The insight that kicked this off: a small model with good tool calling is already useful. I tested Qwen 3.5 9B on my M1 Pro 16GB and gave it a simple tool (rename files matching a pattern). It worked, offline, reliably. The model doesn't need to be smart about everything - it needs to know what tool to call next.
What Familiar does now: - Hardware detection on first launch → recommends the best model your machine can run without becoming a heater - Ships with a small default model so you're running in minutes - File tools out of the box (create, rename, move, delete)
What I'm building toward: Night shift mode — when you sleep, the app switches to a larger model using your full resources. The reasoning: you're not at the machine, so it can use 100% of what's available. You wake up to work done by a smarter local agent, no cloud involved.

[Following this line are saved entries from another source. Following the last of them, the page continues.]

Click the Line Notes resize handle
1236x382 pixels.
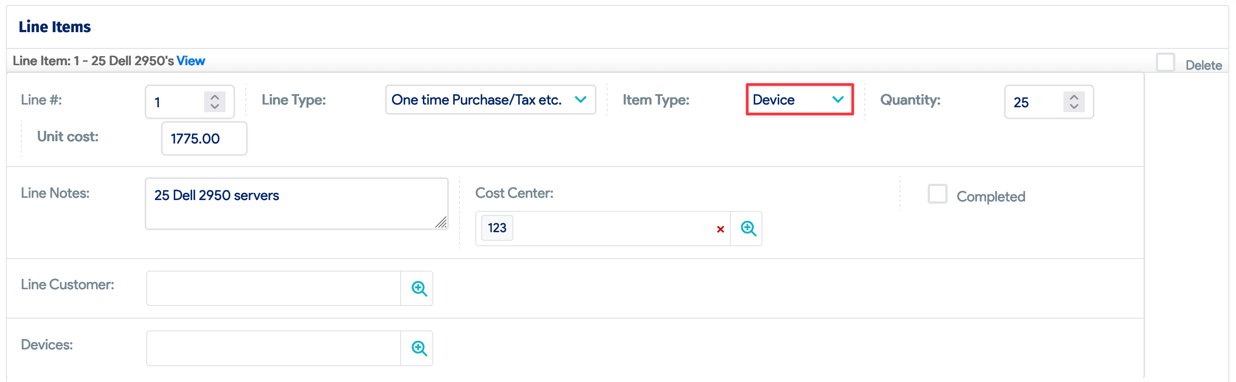(442, 223)
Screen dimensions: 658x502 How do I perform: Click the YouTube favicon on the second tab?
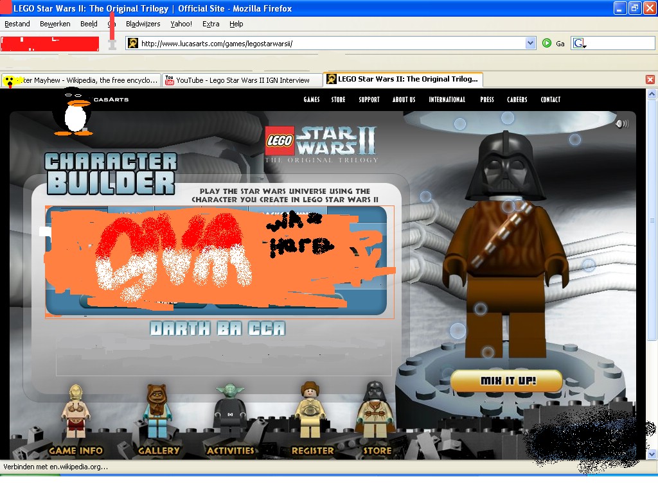coord(169,80)
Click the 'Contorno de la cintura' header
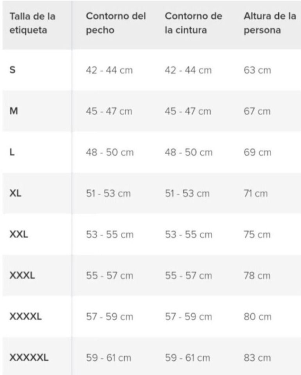Image resolution: width=301 pixels, height=375 pixels. [194, 23]
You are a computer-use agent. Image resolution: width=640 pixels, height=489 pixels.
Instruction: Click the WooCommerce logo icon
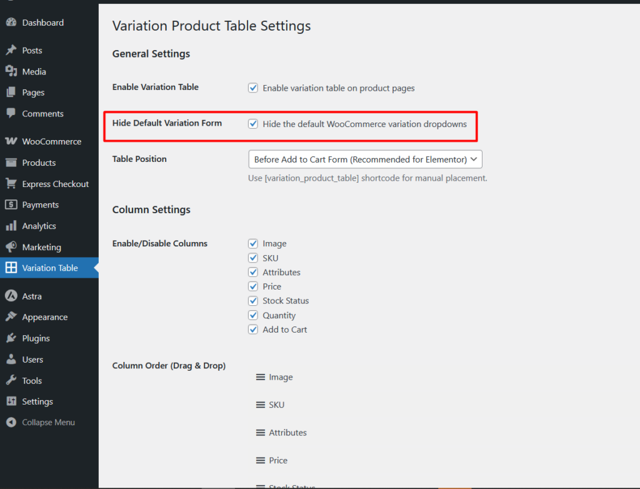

Current limitations I won't gloss over: sub-3B models struggle with tool call reliability. Complex multi-step reasoning needs bigger models. The night shift feature exists specifically to unlock larger models during low-usage hours.
Stack: Swift/SwiftUI, MLX for inference on Apple Silicon. Tested on M1 Pro 16GB — intentionally not exotic hardware.
iOS companion is in progress (lighter capabilities, same local-first approach).
GitHub going public shortly. Happy to answer questions about the MLX inference setup or tool calling architecture.